Vorliegender Auszug:
========================================================================

# Simens Sitop Power 10 mach Geräusche



## demmy86 (19 Juli 2011)

Hallo zusammen,

wir haben seit gestern ein merkwürdiges Phänomen, und zwar einers unserer Sitop Power 10 netzteile von Siemens Brummt / Summt sehr merkwürdig seit dem wiedereinschalten! Wenn man es belastet, verändert sich der Summton, kann mir jemand sagen woher das kommt? Sonst war das nie, es ist ja ein elektronisches Netzteil!! Ist es am kaputt gehen?

Gruß


----------



## Deltal (19 Juli 2011)

Das wird die (Glättungs)Drossel sein. Hat nicht zwangsläufig etwas zu sagen, sollte man jedoch im Auge behalten.


----------



## MSB (19 Juli 2011)

Also ich hatte noch keines dieser "tollen" Siemens-Netzteile,
welches nicht durch Pfeifen, Surren, o.ä. auf sich aufmerksam gemacht hätte.

Insofern würde ich das als "Konstruktionsfehler" bezeichnen, der scheinbar keine Auswirkung auf den Normalbetrieb hat.

Mfg
Manuel


----------

========================================================================

Aufgabenstellung:
1. Welches Bauteil vermutet Deltal im Forenthread zum Sitop-Netzteil als Ursache für das Brummen?
2. Gib den Forenthread zum Sitop-Netzteil von „Das wird die“ bis „aufmerksam gemacht hätte.“ wortgetreu wieder.

Bereitgestellte Daten:
========================================================================

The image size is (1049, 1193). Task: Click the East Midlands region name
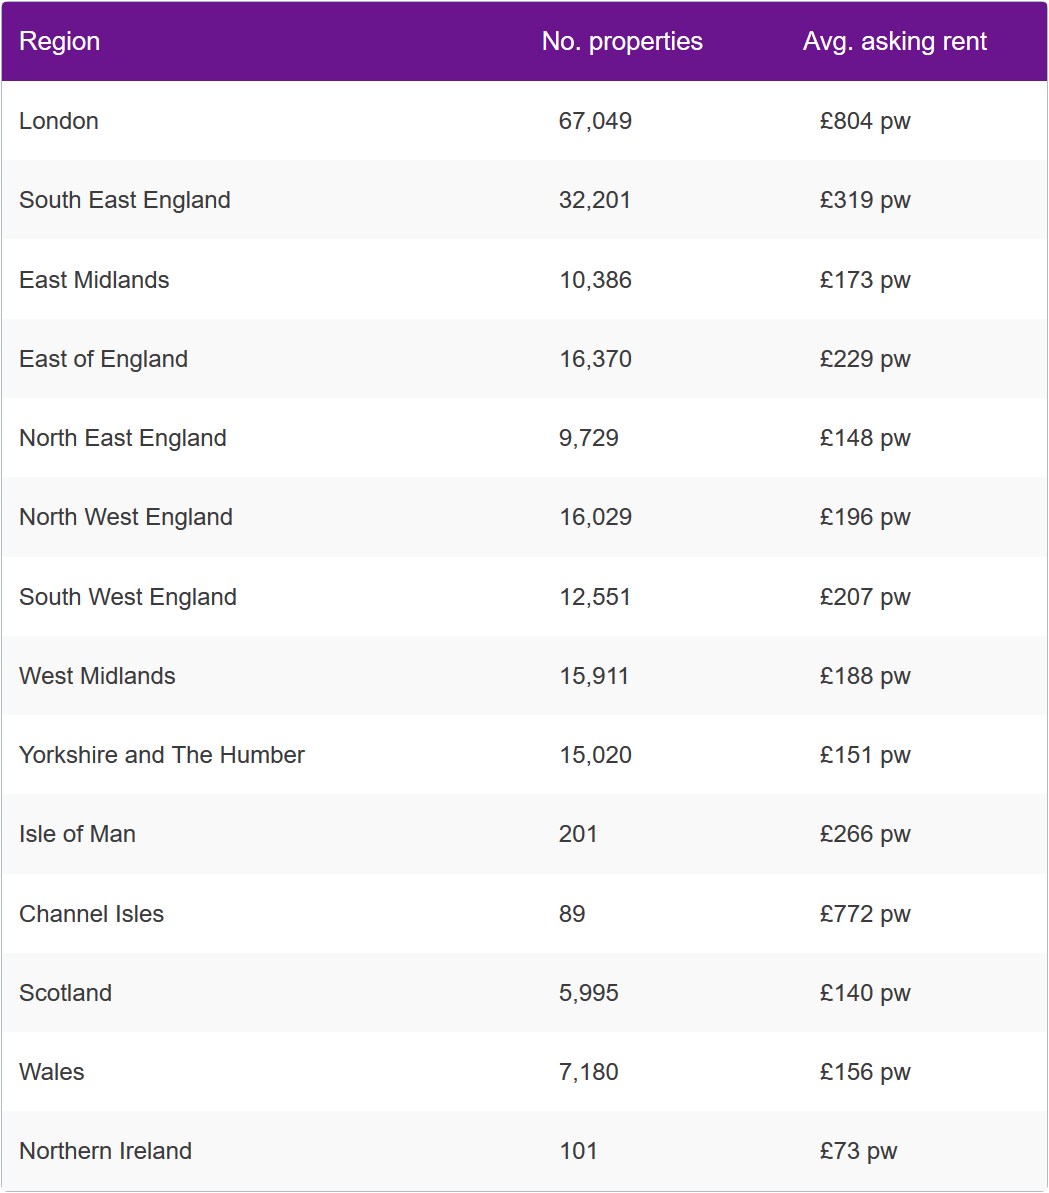click(94, 280)
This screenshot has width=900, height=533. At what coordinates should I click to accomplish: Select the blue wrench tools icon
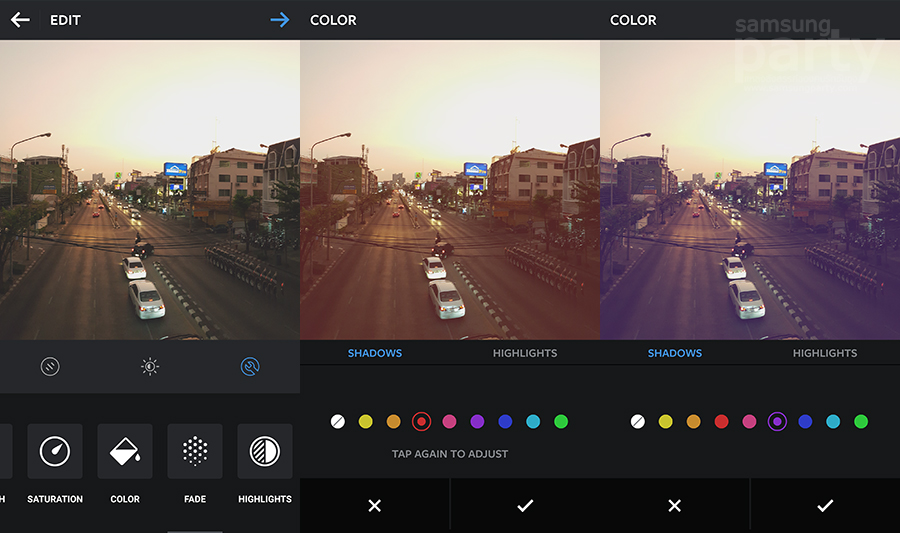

========================================================================

Lösungen je Aufgabe:
1. Die (Glättungs)Drossel.

2.
Das wird die (Glättungs)Drossel sein. Hat nicht zwangsläufig etwas zu sagen, sollte man jedoch im Auge behalten.


----------



## MSB (19 Juli 2011)

Also ich hatte noch keines dieser "tollen" Siemens-Netzteile,
welches nicht durch Pfeifen, Surren, o.ä. auf sich aufmerksam gemacht hätte.